Along with the great currents, microplastics are gathered in "gyres", immense plastic soups, real floating monsters to form expanses that we call "plastic continents" or the 7th continent. In the first gyre, discovered in 1997 in the Pacific Ocean, the density of plastic is 6 times higher than that of plankton. Today, there are 5 major plastic continents, in the North Pacific, the South Atlantic and the Indian Ocean, but also smaller ones near us. The Mediterranean is an almost entirely enclosed sea, so much so that plastic waste concentrates there and endangers its incredible biodiversity including marine mammals such as the dolphin, the fin whale or the sperm whale that live there. This phenomenon is particularly alarming in the Pelagos Sanctuary, a maritime area of 87,500 m2 located in the Corso-Ligurian-Provençal basin, classified as a "specially protected area of Mediterranean importance" (SPAMI). Indeed, plastic does not stop at maritime borders. This invasion can only be stopped upstream, by changing our habits and encouraging public authorities to implement strong and specific ecological policies.
Microplastics also pose a risk to human health
Beyond the ecological disaster created by microplastics in the oceans, there are also health risks for us humans. Marine organisms consume these fragments of plastic unintentionally: if we in turn consume these affected crustaceans and fish, we in turn ingest them. This is how a WWF survey reveals that we ingest nearly 5 grams of plastic per week: the equivalent of a credit card! This plastic ingestion also comes from bottled water and crumbs that we can swallow after cutting food in a plastic tray, a melamine plate (a heavy and unbreakable resin plastic material) or on a plastic cutting board.
To return to the ocean, the most worrying thing today is the "Plastisphere" phenomenon: plastic attracts organisms and bacteria that organize themselves into a new ecosystem, some of which are pathogenic agents for living organisms, such as vibrio (a bacillus of which a particular species is responsible for cholera) which can become the carrier of toxic algae. Finally, plastic can become loaded with pollutants that it transfers to our plates and into running water and that it transports to the Arctic and into the deepest ocean trenches, and even into the placenta of marine animals.

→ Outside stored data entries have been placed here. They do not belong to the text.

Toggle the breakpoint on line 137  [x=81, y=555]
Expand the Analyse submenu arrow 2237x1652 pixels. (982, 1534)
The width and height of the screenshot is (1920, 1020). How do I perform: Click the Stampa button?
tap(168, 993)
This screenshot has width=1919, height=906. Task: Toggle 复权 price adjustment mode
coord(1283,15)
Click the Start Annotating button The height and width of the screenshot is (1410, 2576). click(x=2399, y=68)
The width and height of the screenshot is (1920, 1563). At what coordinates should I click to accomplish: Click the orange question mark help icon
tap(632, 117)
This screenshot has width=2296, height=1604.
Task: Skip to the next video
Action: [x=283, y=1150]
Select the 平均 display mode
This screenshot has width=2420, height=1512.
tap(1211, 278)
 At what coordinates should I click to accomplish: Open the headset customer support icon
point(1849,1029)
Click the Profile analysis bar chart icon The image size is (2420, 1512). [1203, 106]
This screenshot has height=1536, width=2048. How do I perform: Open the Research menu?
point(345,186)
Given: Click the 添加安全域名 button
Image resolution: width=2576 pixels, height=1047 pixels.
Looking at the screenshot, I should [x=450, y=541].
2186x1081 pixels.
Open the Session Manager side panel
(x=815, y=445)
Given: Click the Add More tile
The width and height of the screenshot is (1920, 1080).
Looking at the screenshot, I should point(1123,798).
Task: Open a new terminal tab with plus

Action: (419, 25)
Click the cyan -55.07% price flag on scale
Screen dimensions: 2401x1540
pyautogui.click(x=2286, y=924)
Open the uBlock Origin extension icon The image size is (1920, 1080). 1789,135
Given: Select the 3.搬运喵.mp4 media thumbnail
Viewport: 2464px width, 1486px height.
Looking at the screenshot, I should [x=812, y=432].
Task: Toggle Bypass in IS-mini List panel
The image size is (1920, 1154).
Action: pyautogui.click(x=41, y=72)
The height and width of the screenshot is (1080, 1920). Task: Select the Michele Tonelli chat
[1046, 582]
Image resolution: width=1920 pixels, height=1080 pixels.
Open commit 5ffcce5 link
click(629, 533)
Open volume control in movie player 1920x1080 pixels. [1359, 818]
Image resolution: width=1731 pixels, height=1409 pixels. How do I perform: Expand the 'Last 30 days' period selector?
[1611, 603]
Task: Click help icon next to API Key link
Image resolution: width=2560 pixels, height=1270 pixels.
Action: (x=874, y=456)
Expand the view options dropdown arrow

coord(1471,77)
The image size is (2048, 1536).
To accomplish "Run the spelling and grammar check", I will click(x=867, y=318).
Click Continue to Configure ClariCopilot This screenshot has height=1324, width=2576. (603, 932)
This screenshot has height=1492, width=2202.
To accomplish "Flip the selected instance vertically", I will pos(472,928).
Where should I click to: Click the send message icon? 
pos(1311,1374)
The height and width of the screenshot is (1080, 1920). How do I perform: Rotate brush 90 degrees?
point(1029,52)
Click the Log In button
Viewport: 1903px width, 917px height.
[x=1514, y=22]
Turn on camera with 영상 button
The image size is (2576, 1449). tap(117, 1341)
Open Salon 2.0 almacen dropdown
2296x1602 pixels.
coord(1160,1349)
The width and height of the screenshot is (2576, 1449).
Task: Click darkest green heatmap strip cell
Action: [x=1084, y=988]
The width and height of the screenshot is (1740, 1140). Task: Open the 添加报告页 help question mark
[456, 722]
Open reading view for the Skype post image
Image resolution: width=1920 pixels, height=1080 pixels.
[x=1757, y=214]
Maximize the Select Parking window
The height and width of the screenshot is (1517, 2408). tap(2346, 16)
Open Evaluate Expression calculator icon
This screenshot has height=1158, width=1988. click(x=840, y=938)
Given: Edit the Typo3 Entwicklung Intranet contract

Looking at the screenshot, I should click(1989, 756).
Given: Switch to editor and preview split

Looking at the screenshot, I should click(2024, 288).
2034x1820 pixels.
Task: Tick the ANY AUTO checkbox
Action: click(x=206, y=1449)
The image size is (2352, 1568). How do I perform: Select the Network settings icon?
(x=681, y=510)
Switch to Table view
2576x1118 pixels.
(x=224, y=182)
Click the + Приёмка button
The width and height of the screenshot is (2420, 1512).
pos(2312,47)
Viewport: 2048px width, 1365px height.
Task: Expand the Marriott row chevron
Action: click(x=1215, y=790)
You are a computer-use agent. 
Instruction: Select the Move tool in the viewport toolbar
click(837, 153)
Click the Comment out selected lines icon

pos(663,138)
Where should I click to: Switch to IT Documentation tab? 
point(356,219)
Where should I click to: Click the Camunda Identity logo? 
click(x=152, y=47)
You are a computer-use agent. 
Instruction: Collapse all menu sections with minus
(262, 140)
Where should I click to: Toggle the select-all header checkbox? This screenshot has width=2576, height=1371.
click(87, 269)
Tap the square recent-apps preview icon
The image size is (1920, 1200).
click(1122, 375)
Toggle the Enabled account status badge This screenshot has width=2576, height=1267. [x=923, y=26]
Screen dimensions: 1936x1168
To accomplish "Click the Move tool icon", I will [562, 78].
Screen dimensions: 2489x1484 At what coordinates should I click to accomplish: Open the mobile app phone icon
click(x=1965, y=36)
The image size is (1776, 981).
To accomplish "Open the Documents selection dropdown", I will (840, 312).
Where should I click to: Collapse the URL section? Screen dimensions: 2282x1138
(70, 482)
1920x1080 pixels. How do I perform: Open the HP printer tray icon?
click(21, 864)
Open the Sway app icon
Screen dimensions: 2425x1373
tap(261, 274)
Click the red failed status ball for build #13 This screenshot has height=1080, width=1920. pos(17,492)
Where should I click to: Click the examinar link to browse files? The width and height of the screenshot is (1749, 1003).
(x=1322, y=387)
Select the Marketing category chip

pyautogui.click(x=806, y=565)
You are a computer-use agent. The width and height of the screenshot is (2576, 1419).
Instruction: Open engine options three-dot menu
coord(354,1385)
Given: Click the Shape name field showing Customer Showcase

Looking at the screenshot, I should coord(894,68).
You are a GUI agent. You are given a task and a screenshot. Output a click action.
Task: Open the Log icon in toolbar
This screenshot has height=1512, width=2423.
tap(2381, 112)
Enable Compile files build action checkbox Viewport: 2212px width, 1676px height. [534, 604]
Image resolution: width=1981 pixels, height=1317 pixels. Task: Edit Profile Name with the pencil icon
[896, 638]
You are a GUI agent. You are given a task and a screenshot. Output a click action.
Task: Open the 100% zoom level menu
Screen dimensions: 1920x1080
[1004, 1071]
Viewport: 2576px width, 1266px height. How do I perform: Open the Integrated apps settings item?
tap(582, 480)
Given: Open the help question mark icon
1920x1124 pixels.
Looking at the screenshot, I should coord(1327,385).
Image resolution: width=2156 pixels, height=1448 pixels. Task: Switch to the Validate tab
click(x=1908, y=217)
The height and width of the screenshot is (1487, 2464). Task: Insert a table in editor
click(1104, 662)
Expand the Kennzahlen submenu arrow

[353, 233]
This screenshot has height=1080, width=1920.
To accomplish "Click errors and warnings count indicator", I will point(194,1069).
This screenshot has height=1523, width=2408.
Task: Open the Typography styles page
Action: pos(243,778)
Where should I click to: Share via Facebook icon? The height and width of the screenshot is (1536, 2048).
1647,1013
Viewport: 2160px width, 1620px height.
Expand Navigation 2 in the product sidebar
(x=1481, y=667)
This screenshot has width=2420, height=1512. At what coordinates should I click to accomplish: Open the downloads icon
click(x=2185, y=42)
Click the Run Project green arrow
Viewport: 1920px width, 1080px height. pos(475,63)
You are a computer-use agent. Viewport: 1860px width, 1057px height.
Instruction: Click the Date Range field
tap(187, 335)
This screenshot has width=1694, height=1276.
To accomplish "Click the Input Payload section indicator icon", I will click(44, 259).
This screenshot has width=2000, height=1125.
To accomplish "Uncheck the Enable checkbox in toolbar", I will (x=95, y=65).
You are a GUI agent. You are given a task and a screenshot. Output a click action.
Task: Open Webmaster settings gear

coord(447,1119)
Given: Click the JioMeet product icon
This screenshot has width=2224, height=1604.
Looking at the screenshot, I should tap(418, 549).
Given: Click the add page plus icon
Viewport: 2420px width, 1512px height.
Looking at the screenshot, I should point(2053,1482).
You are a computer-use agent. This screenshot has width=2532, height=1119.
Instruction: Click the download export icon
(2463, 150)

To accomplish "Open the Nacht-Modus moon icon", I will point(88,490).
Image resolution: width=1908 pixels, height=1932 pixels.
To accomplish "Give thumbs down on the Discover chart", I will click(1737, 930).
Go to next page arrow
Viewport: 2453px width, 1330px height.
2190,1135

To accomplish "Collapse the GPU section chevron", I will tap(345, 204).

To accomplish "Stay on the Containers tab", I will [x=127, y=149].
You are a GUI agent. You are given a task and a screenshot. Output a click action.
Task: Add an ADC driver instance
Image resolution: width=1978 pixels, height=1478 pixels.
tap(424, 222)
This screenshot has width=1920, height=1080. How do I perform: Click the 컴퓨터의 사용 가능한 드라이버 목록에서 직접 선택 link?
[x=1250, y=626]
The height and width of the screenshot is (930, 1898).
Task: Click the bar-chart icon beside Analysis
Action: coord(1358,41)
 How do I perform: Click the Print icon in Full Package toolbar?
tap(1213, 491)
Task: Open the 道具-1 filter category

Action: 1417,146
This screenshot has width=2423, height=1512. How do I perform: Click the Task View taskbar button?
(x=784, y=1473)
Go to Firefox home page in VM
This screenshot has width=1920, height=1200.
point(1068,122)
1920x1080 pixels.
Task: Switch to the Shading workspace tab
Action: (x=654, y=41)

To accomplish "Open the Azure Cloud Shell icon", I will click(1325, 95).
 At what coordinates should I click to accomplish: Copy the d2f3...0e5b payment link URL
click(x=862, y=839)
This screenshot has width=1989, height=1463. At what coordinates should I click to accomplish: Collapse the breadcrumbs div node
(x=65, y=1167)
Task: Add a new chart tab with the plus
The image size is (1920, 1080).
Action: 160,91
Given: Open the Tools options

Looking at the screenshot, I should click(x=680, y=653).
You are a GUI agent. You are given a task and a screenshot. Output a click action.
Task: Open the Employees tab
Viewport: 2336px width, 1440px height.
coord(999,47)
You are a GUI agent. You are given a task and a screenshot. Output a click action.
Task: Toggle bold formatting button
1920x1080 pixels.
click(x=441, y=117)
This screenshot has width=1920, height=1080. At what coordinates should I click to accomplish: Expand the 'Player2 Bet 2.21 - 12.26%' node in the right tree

The oceans are polluted and marine ecosystems are suffering and sometimes disappearing, all around the globe. To save them, we must question production systems to operate differently. Everyone can act by boycotting certain actions and adopting new consumption habits to put pressure on decision-makers and manufacturers.
There is urgency, because even if we stopped consumption and therefore the discharge of plastic into the oceans today, this would not stop the development of plastic continents overnight.